→ **Text extract**:
=-=-=
You refused to discuss colonialism when you claimed that I was using some weird definition. When I clarified which definition I was using (i.e, the Wikipedia one), you stopped discussing it entirely.

When I pointed out how colonialism affects SA and NA, you openly stated you were not going to co pare the two. Since the main point of comparison between these two is colonialism, the logical inference is that you do not want to discuss colonialism.

Add these points together, and it certainly seems like you are avoiding the topic.

But if I am incorrect and you would like to discuss colonialism, please explain how and when colonialism ended in SA, or NA if you prefer.
#14942086
Pants-of-dog wrote:You refused to discuss colonialism when you claimed that I was using some weird definition. When I clarified which definition I was using (i.e, the Wikipedia one), you stopped discussing it entirely.

When I pointed out how colonialism affects SA and NA, you openly stated you were not going to co pare the two. Since the main point of comparison between these two is colonialism, the logical inference is that you do not want to discuss colonialism.


That's not even close to how that exchange went. You made up some retarded definition of colonialism, I called bullshit, and then you posted the accepted definition and pretended that was the definition you gave. Like I said, ludicrous.

But if I am incorrect and you would like to discuss colonialism, please explain how and when colonialism ended in SA, or NA if you prefer.


Natives have had full civil rights in the US for over half a century. If you want to define colonialism as just any economic or civil oppression then I guess we're all victims of colonialism. Many of us resent this bullshit system that's been imposed on us, we don't agree with it and don't want it, the Natives aren't a special case.
#14942087
Nonsense wrote:It's time that Western society stopped giving foreign aid to S.A & spread some in the direction of Zimbabwe-conditionally.

Well, Zimbabwe went shit under Mugabe, however, South Africa would need its own Mugabe first to go that way, I guess.

As to Western reaction:



I wonder if there will be some action too.
#14942088
Sivad wrote:That's not even close to how that exchange went. You made up some retarded definition of colonialism, I called bullshit, and then you posted the accepted definition and pretended that was the definition you gave. Like I said, ludicrous.


Then please show where I used a different definition. Thanks.

Natives have had full civil rights in the US for over half a century. If you want to define colonialism as just any economic or civil oppression then I guess we're all victims of colonialism. Many of us resent this bullshit system that's been imposed on us, we don't agree with it and don't want it, the Natives aren't a special case.


I am using the Wikipedia definition. Please tell me exactly when SA or Canada or the USA stopped being colonial.

Again:

https://en.m.wikipedia.org/wiki/Colonialism

    Colonialism is the policy of a foreign polity seeking to extend or retain its authority over other people or territories, generally with the aim of developing or exploiting them to the benefit of the colonizing country and of helping the colonies modernize in terms defined by the colonizers, especially in economics, religion, and health.
=-=-=
→ **Data block**:
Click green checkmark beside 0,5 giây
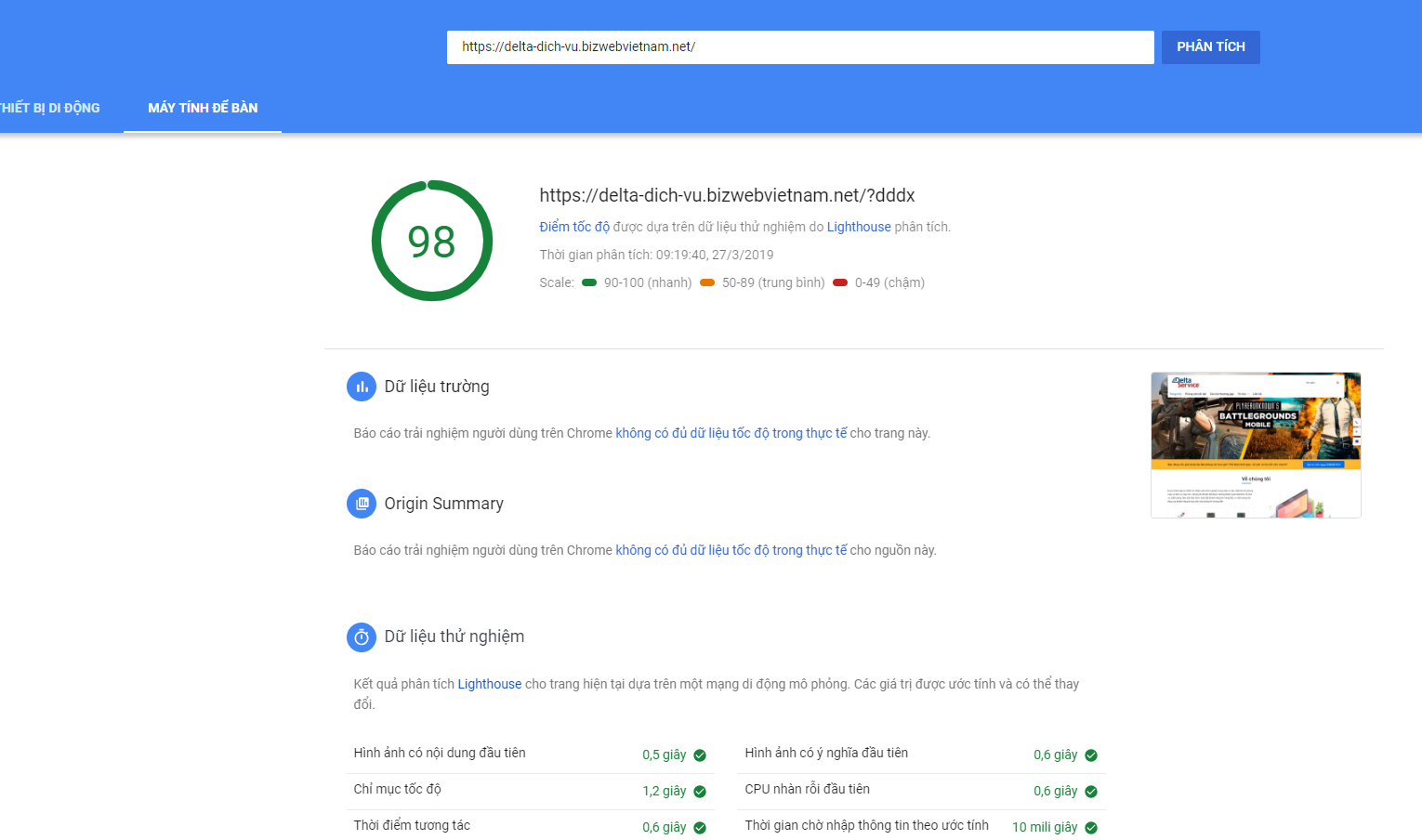 (700, 755)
=-=-=
→ **Required tasks**:
**1)** Reproduce the forum discussion about colonialism word for word from "Then please show" to "religion, and health.".
**2)** Write what comes next in the forum discussion about colonialism, picking up after its final sentence.
The data were taken from a different source than the forum discussion.

→ **Answers by task**:
**1)**
Then please show where I used a different definition. Thanks.

Natives have had full civil rights in the US for over half a century. If you want to define colonialism as just any economic or civil oppression then I guess we're all victims of colonialism. Many of us resent this bullshit system that's been imposed on us, we don't agree with it and don't want it, the Natives aren't a special case.


I am using the Wikipedia definition. Please tell me exactly when SA or Canada or the USA stopped being colonial.

Again:

https://en.m.wikipedia.org/wiki/Colonialism

    Colonialism is the policy of a foreign polity seeking to extend or retain its authority over other people or territories, generally with the aim of developing or exploiting them to the benefit of the colonizing country and of helping the colonies modernize in terms defined by the colonizers, especially in economics, religion, and health.

**2)**
As far as I can tell, the USA (and Canada and SA) is a foreign polity seeking to extend or retain its authority over other people or territories (i.e the indigenous people living in the US), generally with the aim of developing or exploiting them to the benefit of the colonizing country.
#14942093
Pants-of-dog wrote:
As far as I can tell, the USA (and Canada and SA) is a foreign polity


Not a foreign polity. Native Tribes are "domestic dependent nations" with limited self-government and the federal government has title(in trust) to all tribal lands.

seeking to extend or retain its authority over other people or territories


It's asserting authority over its national territory, not other territories. And all Natives are full US citizens so it's not "over other people" either.

If you're making a technical legal argument then you're wrong. If you're arguing a general principle then it's just trivial.
#14942101
Sivad wrote:Not a foreign polity. Native Tribes are "domestic dependent nations" with limited self-government and the federal government has title(in trust) to all tribal lands.


So, they are separate nations. Indigenous nations just happen to be foreign nations within the USA and Canada.

And the phrases “dependent” and “the federal government has title(in trust) to all tribal lands” seem to corroborate my claim.

It's asserting authority over its national territory, not other territories. And all Natives are full US citizens so it's not "over other people" either.


The US and Canada are asserting authority over the national territories of indigenous nations. This is supported by the text you just cited: “the federal government has title(in trust) to all tribal lands”.

The fact that indigenous people happen to have citizenship is irrelevant. Again, we are not discussing the relationship between a government of a nation and a citizen of that nation. Instead, we are discussing the relationship between two or more nations.

If we are looking at the relationship between Canada and the Cree, it does not matter if Canada treats Mary Pitawanakwat as a full citizen as long as Canada is still laying claim to Cree territories and is using the land and resources to entich Canada and not the Cree.

If you're making a technical legal argument then you're wrong. If you're arguing a general principle then it's just trivial.


If I am wrong, please show me how.

Whether or not you consider this trivial probably depends on how much it actually affects your life. So, while I assume that it does not affect your life very much, it does affect the lives of indigenous people, and they might find it less trivial.

Also, you never answered my question as to when the USA or Canada or SA stopped being colonial.
#14942102
Victoribus Spolia wrote:1. How does land-ownership (a form of property) necessarily result in the deprivation of life, liberty, and property (fruit of one's labors) in others?

It removes everyone else's liberty to use the land, depriving them of what they would otherwise have. You can take it as an axiom of my system that people have rights to what they would have if others did not deprive them of it. I can justify that axiom, but I think it's beyond the scope of this discussion.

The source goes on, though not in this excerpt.